- **Given records**:
◆ ◆ ◆
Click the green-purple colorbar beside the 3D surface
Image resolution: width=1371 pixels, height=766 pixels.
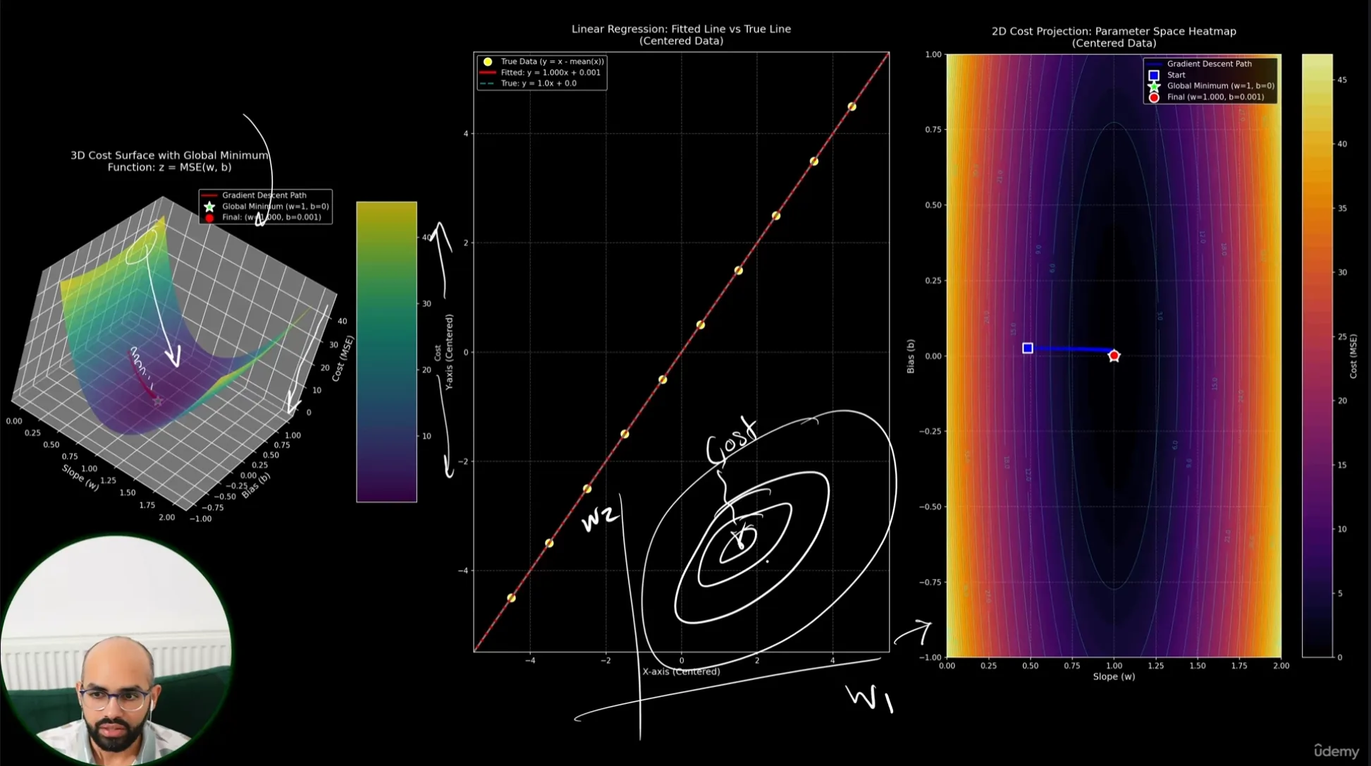point(386,351)
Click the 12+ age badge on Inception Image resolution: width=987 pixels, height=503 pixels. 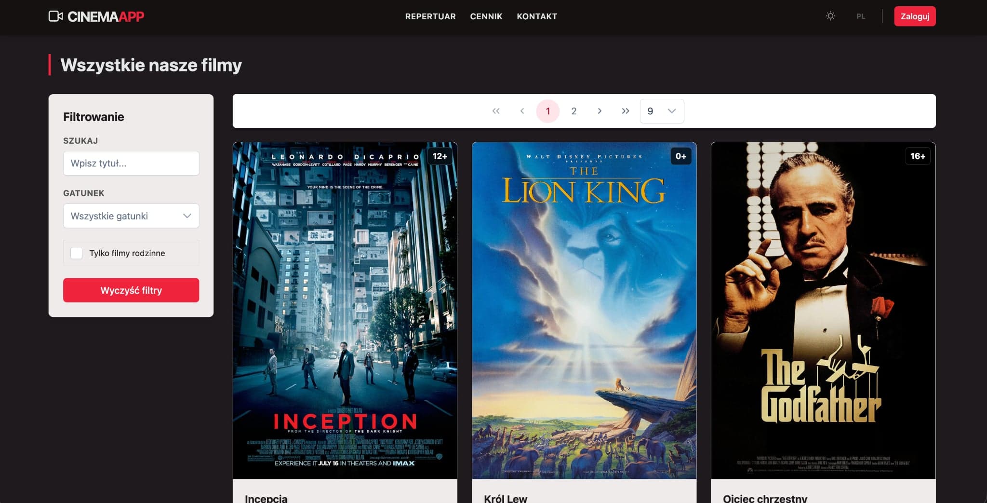(440, 156)
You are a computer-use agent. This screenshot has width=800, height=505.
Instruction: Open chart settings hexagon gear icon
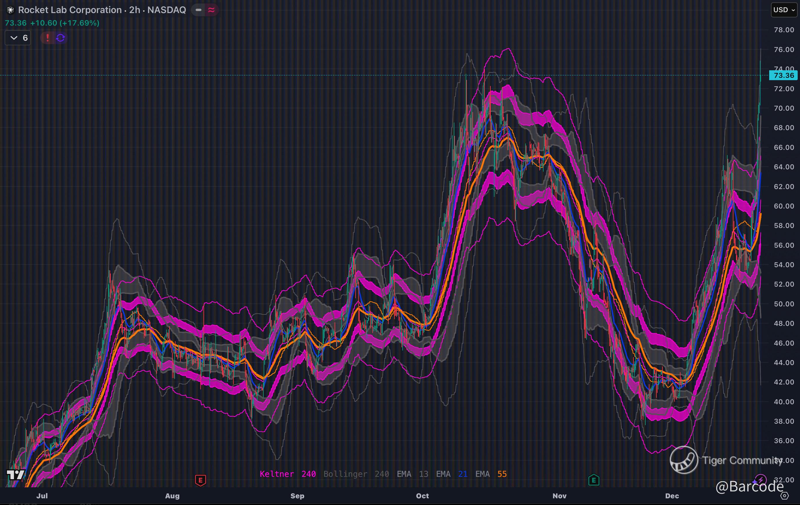(x=784, y=496)
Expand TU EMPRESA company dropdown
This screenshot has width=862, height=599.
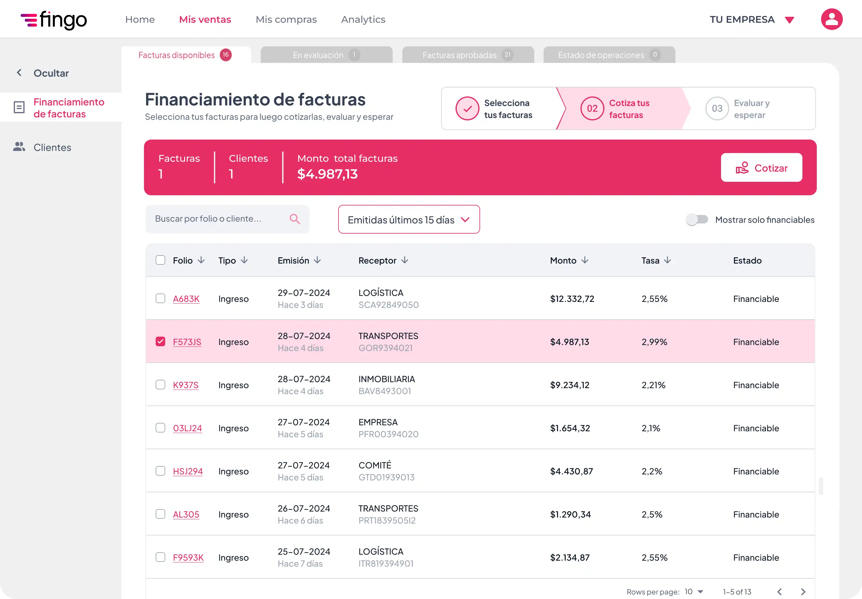pyautogui.click(x=789, y=20)
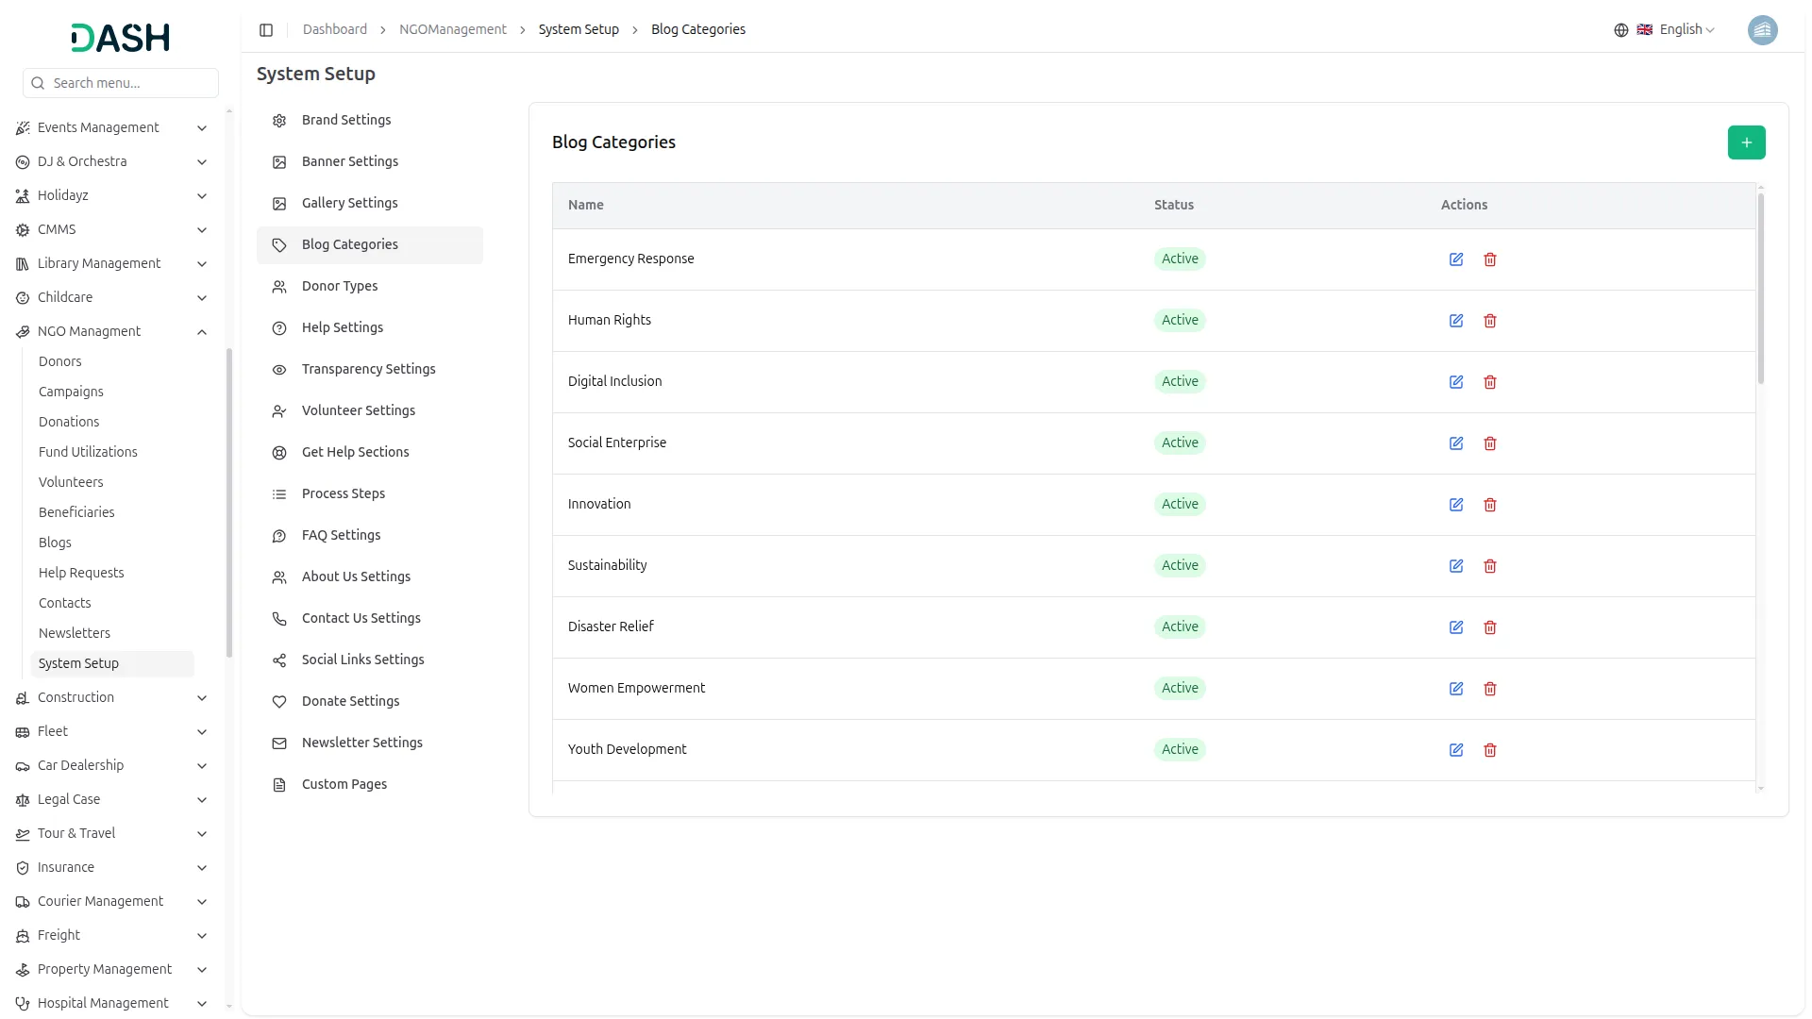Delete the Human Rights category

point(1490,321)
◆ ◆ ◆
- **Work instructions**:
All lines from the one containing "You are a computer-use" through the final line of the entries above must be restated word for word, pictures excluded.

- **Solution to the problem**:
You are a computer-use agent. This screenshot has width=800, height=505.
Instruction: Open chart settings hexagon gear icon
(x=784, y=496)
Expand TU EMPRESA company dropdown
This screenshot has width=862, height=599.
pyautogui.click(x=789, y=20)
Delete the Human Rights category

point(1490,321)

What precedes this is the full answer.